Philippe le Long (1314) and Philippe de Valois 1337–1340) continued and improved the work of Philippe le Bel. Thenceforward, the ost or army of the king was regularly established; the cross-bowmen and the men-at-arms were the first corps who received a permanent organization and a fixed rate of pay.

Fig. 46.—Messenger bringing a Letter to the King’s Army.—From a Manuscript in the National Library of Paris (Thirteenth Century).

In the fourteenth century, the French infantry, composed merely of more or less badly-armed archers, inspired its leaders with no great confidence. Its want of skill and its cowardice too often compromised the issue of an engagement. It was necessary, in order to support those combatants always ready to take to flight, to employ foreign mercenaries, English, Italian, or German, who fought well when they were liberally paid. These mercenaries, more practised in war and more courageous than the soldiers of the ban, were entrusted with the management of the cannon, which at this time were first employed, and which were carried by the camp followers. We may here repeat what we have spoken of elsewhere, viz., that the imperfections of the earliest cannons, the difficulty which attended their use, and the danger incurred by those who discharged them, caused the old arms to be long preferred to these new ones. In fact, long after the new artillery had made considerable progress, it was employed simultaneously with the ancient style of projectiles. The long period during which this important transition in projectile weapons was slowly taking place, was one of the most wretched in the annals of military art. All the great battles of the fourteenth century present us with striking examples of an entire absence of skill in tactics. Mons-en-Puelle (1304), where King Philippe le Bel was all but surprised in his camp; Cassel (1328), where Philippe de Valois escaped half naked from his enemies’ hands; Crecy (1346), where the English used cannon for the first time; Poitiers (1356), where King John was taken prisoner on the battle-field; Nicopolis (1393), where knighthood covered itself with disgrace; Agincourt, where the flower of the French nobility perished—are all examples of the most shameful confusion during the struggle, of the most disgraceful butchery after the defeat. It is not too much to say, that during the whole of this long epoch of bloody contests, true knights and staunch soldiers were very rare, and that good leaders were even rarer still.

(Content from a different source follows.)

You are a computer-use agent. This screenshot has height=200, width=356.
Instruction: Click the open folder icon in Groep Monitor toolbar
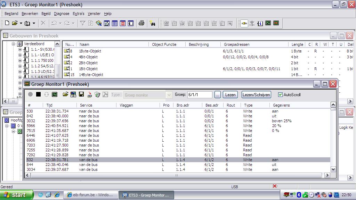[x=65, y=94]
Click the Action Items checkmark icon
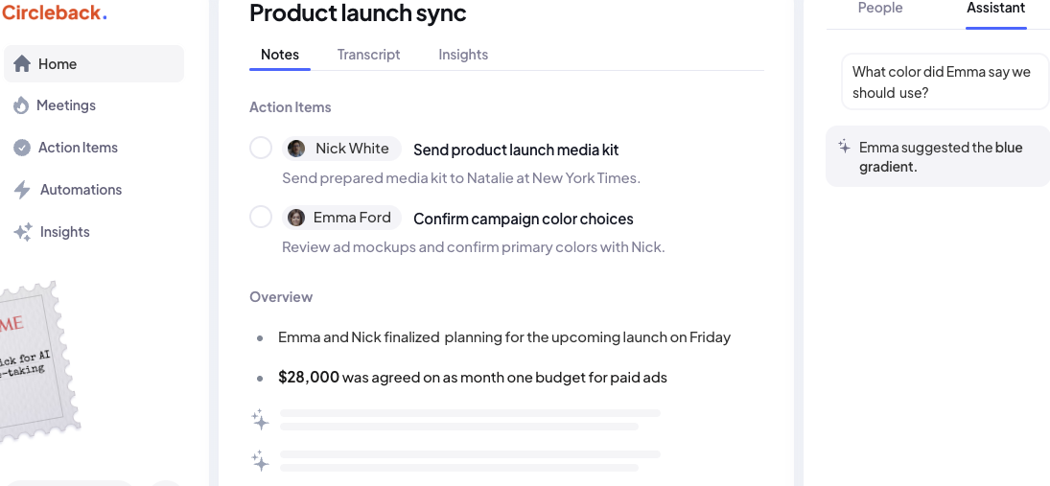The width and height of the screenshot is (1050, 486). pos(22,148)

In Italy, the condottieri, whose principal commander was the Englishman, John Hawkwood, and in France, the free companies, commanded by the renowned Armand de Cervoles, and even those bands of routiers, Brabançons, and tard-venus, who pillaged and plundered the realm to such an extent, says an old chronicler, “that not even a cock was heard to crow in it,” were the only troops who showed any acquaintance with the resources of military warfare or the slightest knowledge of strategic science. It was amongst the ranks of these indefatigable soldiers that the celebrated Bertrand du Guesclin made his first campaign (Fig. 47).

Fig. 47.—Battle of Auray (Sept. 29, 1364), between John de Montfort and Charles de Blois, in which Bertrand du Guesclin was made prisoner by Chandos.—Fac-simile of a Woodcut in the “Chroniques de Bretagne,” by Alain Bouchard: 4to, Galliot du Pré, 1514.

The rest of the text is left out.